• Source data
[Start of section]
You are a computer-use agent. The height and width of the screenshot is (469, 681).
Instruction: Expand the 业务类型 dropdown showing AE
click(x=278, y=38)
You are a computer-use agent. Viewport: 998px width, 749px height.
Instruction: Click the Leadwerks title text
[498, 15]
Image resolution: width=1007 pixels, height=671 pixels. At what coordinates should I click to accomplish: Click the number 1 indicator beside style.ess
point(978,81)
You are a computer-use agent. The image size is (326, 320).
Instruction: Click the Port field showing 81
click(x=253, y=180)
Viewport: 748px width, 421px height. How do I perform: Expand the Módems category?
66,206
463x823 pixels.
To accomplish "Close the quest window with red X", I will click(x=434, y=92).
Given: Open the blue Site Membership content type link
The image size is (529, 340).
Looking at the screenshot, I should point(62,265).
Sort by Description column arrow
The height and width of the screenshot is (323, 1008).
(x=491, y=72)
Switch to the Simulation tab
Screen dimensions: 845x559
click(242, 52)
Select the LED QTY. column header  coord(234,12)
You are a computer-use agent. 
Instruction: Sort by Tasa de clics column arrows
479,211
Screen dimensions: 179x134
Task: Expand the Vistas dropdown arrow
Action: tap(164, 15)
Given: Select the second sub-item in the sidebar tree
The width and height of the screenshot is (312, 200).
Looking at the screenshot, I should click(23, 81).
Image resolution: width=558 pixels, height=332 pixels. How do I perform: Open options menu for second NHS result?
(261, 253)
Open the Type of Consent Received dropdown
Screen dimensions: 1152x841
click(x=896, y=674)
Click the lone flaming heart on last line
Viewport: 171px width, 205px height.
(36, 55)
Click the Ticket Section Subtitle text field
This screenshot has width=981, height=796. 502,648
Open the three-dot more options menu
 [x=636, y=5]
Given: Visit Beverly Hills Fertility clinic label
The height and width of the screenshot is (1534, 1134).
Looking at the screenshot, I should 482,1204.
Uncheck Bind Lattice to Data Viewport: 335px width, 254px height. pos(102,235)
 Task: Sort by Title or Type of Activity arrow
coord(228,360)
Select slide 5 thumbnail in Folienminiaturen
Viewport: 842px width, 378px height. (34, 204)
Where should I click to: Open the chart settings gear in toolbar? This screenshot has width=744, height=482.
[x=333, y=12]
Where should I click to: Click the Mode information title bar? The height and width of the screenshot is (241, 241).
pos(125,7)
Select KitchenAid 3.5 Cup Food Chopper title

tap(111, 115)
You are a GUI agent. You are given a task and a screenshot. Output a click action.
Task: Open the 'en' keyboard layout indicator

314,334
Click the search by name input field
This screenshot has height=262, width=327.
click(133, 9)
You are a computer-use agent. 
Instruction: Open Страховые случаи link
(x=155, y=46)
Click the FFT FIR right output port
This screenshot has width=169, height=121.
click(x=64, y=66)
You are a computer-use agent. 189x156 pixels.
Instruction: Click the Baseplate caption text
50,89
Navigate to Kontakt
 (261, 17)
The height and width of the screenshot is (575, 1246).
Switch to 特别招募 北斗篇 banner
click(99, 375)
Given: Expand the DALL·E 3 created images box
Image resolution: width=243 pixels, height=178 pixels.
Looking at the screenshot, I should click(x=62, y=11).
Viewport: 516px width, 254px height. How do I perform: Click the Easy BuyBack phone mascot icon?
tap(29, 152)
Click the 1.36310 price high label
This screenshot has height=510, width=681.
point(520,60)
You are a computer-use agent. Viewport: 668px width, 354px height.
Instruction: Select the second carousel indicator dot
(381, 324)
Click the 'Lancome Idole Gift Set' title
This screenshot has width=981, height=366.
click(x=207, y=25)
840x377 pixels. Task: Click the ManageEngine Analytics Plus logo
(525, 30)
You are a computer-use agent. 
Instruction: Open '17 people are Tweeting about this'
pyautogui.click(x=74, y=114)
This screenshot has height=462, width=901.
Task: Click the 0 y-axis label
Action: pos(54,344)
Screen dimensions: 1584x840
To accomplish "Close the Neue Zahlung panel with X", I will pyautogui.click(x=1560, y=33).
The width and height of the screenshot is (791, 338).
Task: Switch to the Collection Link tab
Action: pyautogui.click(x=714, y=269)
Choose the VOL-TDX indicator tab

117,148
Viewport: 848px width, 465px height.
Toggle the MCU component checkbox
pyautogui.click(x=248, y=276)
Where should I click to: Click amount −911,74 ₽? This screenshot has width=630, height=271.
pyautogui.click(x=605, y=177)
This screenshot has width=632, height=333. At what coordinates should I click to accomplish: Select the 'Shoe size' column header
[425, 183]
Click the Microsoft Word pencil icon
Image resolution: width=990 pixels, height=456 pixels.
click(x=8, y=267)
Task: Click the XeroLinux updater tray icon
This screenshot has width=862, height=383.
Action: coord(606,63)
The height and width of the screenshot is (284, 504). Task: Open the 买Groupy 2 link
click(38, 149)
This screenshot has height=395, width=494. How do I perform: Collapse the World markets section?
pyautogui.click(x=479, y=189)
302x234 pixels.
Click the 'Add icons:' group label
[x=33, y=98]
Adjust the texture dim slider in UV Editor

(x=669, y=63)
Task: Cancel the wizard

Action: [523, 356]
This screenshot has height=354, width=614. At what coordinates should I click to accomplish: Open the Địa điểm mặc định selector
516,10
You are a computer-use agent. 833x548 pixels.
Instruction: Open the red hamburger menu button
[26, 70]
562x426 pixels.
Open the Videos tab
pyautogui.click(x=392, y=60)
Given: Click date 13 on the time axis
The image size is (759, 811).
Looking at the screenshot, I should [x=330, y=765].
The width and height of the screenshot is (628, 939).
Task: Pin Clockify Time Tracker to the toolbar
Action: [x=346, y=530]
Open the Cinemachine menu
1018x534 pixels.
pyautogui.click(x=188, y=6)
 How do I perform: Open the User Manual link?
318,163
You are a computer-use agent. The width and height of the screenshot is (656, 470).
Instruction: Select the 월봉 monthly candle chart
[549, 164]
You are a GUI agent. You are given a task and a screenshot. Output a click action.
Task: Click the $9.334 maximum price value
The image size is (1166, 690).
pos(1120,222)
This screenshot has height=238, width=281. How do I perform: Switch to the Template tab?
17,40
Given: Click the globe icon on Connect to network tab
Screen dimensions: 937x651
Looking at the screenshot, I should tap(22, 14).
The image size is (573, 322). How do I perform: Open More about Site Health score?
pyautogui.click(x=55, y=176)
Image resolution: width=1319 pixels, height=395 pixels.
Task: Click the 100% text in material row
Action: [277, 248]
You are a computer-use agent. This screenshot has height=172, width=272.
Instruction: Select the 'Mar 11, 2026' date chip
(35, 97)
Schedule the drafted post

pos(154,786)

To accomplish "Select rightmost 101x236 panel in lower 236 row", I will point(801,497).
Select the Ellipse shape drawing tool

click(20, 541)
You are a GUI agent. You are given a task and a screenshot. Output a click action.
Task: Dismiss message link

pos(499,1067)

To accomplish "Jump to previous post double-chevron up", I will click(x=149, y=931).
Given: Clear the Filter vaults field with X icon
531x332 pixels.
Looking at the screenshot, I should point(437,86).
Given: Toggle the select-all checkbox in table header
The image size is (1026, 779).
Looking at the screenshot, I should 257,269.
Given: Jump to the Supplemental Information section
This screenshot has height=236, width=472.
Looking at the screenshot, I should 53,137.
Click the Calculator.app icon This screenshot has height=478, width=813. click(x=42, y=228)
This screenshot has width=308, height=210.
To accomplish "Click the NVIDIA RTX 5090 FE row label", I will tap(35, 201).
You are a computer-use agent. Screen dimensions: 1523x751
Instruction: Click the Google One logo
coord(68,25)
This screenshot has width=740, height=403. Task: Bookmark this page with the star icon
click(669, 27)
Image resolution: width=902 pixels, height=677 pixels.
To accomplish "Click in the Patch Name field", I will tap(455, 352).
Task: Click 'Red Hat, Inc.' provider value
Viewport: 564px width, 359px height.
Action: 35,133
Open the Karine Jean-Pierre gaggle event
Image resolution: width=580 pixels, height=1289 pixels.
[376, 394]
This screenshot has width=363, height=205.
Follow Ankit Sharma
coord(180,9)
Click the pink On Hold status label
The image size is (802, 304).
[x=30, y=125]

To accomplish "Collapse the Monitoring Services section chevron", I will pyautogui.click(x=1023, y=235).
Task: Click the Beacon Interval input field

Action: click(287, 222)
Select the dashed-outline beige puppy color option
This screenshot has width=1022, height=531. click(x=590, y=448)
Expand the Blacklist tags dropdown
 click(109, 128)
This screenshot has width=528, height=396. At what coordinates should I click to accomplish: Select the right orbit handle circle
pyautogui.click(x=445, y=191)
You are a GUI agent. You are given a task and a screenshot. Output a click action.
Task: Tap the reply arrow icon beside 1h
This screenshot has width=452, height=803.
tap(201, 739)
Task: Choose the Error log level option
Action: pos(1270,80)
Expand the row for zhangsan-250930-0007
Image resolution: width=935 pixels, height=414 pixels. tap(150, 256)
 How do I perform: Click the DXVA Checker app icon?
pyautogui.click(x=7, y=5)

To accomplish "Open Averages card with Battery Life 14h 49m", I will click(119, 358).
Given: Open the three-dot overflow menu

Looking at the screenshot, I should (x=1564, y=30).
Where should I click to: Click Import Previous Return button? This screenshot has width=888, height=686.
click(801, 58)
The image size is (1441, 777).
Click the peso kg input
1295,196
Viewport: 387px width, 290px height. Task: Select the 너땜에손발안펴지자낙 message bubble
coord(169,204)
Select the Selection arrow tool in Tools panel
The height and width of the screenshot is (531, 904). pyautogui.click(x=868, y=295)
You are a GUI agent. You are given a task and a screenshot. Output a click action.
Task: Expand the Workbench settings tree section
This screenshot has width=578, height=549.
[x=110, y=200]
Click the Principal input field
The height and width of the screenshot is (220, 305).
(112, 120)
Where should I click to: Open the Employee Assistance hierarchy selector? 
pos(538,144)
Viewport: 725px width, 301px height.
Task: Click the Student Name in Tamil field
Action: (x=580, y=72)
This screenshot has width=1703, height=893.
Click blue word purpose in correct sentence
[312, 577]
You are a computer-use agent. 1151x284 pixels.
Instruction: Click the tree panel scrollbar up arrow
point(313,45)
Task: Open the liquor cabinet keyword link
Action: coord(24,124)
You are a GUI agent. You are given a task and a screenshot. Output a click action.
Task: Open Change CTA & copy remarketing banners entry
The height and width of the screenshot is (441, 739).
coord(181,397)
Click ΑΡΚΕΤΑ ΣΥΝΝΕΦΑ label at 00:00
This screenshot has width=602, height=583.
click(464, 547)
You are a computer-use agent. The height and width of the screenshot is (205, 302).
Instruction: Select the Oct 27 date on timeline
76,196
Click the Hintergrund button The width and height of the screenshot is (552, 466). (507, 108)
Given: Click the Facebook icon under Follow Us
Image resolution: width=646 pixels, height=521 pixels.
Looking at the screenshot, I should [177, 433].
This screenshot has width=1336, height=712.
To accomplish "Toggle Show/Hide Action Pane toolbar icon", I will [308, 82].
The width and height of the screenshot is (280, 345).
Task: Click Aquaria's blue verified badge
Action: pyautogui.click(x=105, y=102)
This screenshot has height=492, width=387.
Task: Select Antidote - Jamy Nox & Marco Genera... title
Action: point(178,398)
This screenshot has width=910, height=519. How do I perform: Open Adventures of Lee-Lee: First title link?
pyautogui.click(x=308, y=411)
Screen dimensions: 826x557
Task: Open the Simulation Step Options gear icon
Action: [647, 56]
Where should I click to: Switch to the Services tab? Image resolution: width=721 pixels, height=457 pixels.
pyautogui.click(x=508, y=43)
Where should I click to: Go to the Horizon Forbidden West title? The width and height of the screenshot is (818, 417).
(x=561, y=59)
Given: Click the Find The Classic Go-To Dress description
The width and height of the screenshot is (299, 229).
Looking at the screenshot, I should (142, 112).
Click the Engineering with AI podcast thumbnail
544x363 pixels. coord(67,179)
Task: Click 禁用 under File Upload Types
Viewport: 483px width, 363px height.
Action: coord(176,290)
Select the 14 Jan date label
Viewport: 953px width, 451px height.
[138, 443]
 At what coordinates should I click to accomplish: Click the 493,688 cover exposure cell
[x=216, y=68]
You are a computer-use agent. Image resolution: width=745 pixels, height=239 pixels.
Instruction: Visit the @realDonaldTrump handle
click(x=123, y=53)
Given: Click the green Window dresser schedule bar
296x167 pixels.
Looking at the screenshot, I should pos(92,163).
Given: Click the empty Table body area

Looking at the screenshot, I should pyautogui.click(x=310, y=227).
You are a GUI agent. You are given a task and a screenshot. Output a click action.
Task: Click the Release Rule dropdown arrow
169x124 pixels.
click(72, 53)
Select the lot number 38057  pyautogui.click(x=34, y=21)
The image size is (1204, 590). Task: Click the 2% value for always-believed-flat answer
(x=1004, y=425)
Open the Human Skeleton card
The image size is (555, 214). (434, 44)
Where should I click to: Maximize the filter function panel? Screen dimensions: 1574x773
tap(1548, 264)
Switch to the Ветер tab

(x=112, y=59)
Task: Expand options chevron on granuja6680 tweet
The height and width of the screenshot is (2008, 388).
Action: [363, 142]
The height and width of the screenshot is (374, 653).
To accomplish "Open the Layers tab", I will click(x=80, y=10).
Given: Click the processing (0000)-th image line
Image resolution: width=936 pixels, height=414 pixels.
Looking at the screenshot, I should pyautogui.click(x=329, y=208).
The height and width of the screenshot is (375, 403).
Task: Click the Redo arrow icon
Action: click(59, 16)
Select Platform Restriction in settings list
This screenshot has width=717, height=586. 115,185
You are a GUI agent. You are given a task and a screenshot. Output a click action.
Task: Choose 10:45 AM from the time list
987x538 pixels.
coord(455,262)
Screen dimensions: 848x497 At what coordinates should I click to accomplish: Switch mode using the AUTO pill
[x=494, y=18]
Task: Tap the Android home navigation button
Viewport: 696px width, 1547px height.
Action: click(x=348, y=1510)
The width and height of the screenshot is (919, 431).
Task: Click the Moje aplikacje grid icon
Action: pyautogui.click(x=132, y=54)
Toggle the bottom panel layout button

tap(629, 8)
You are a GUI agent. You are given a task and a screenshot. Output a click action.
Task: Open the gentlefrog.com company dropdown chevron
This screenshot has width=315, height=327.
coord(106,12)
[End of section]
• Your task
Scan the entries above for the line containing "Click the peso kg input", and copy it and all lines after it exactly, down to and including the line containing "This screenshot has width=1703, height=893.".

• The completed task
Click the peso kg input
1295,196
Viewport: 387px width, 290px height. Task: Select the 너땜에손발안펴지자낙 message bubble
coord(169,204)
Select the Selection arrow tool in Tools panel
The height and width of the screenshot is (531, 904). pyautogui.click(x=868, y=295)
You are a GUI agent. You are given a task and a screenshot. Output a click action.
Task: Expand the Workbench settings tree section
This screenshot has width=578, height=549.
[x=110, y=200]
Click the Principal input field
The height and width of the screenshot is (220, 305).
(112, 120)
Where should I click to: Open the Employee Assistance hierarchy selector? 
pos(538,144)
Viewport: 725px width, 301px height.
Task: Click the Student Name in Tamil field
Action: (x=580, y=72)
This screenshot has width=1703, height=893.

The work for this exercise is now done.